● What you will do:
Reproduce word for word every line from the one containing "The height and" to the final line of the data below; omit the pictures.

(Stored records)
__________
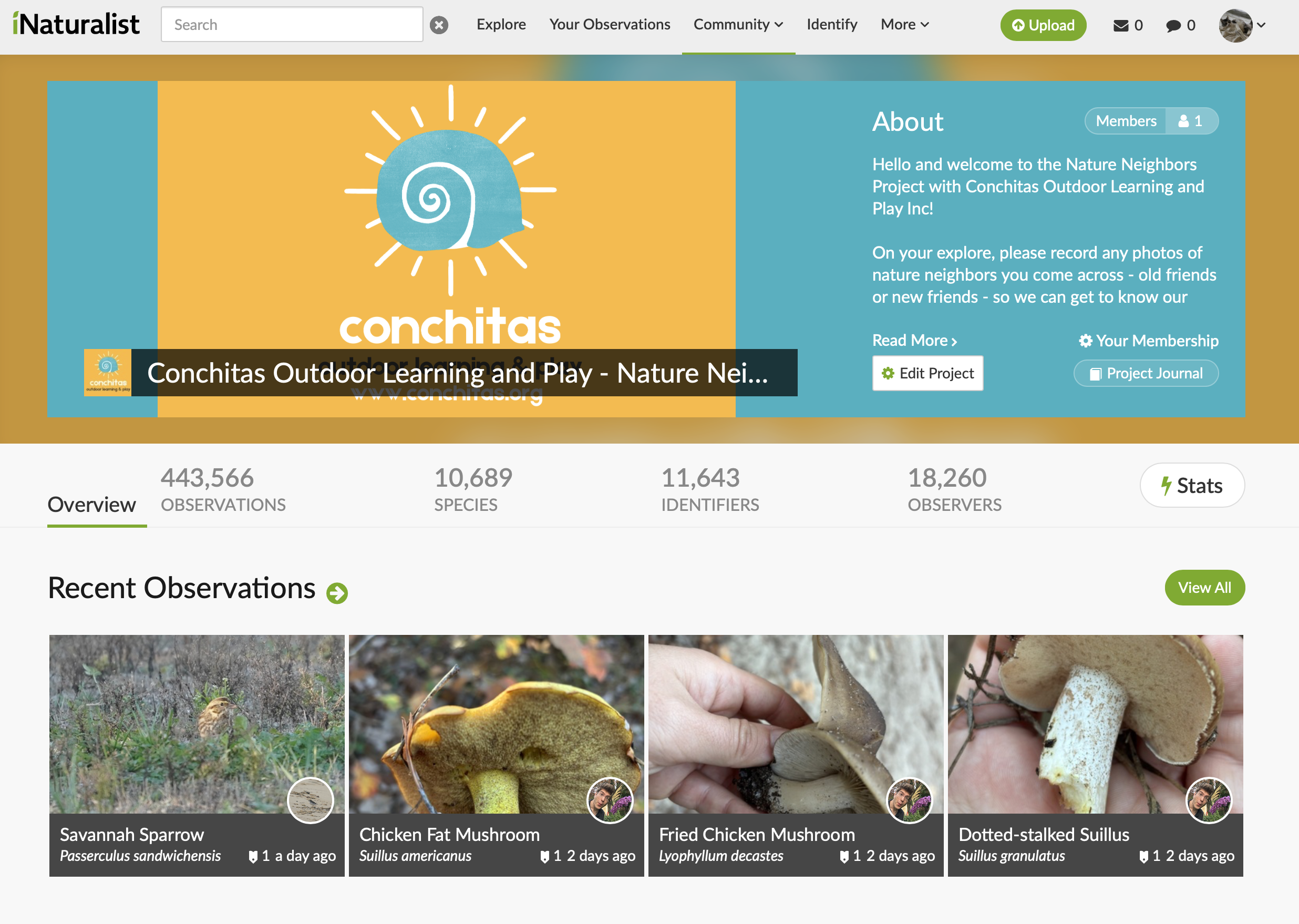Click the Edit Project button
This screenshot has width=1299, height=924.
tap(927, 373)
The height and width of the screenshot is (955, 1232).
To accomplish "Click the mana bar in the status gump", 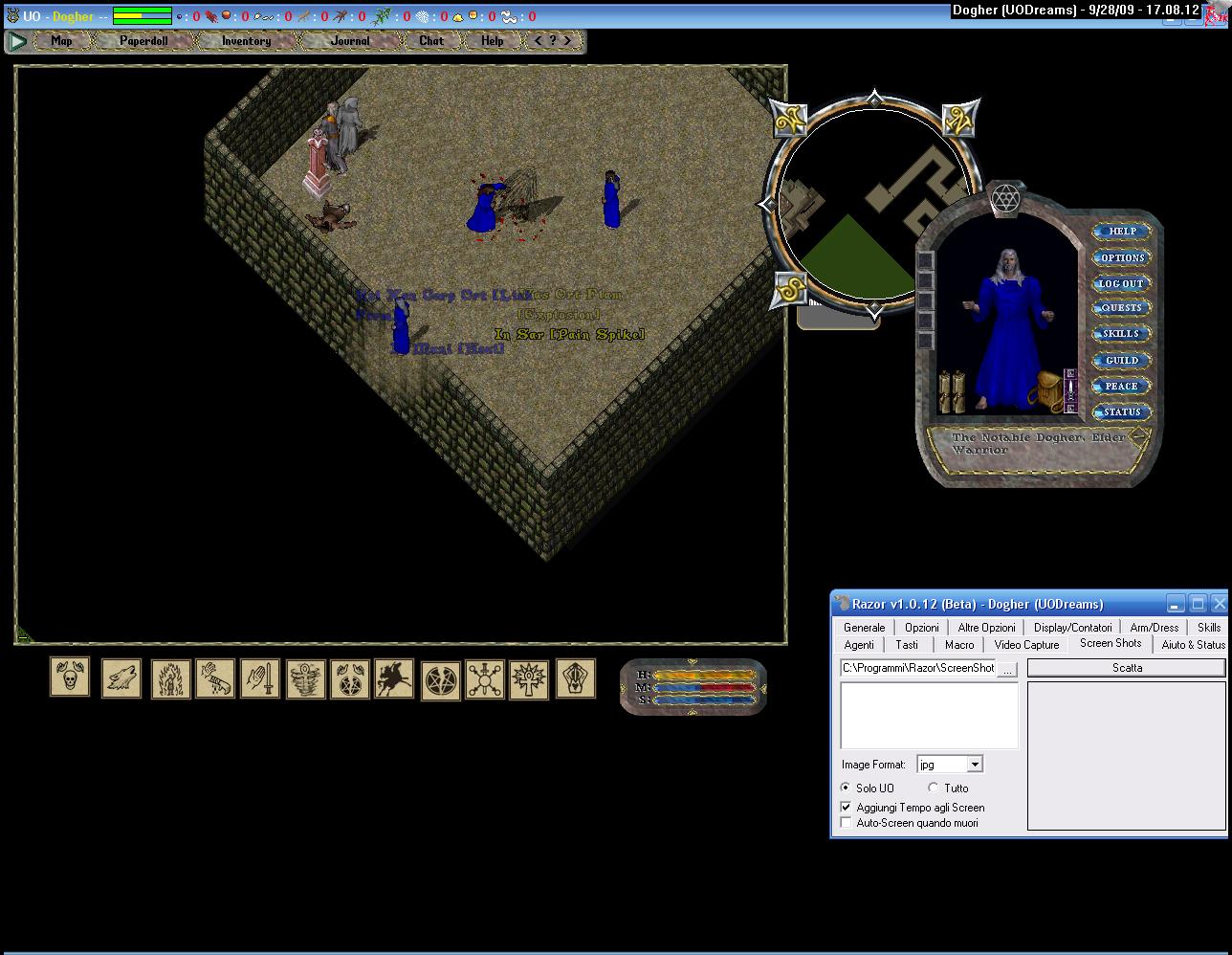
__________
● Response to the exercise:
The height and width of the screenshot is (955, 1232).
To accomplish "Click the mana bar in the status gump", 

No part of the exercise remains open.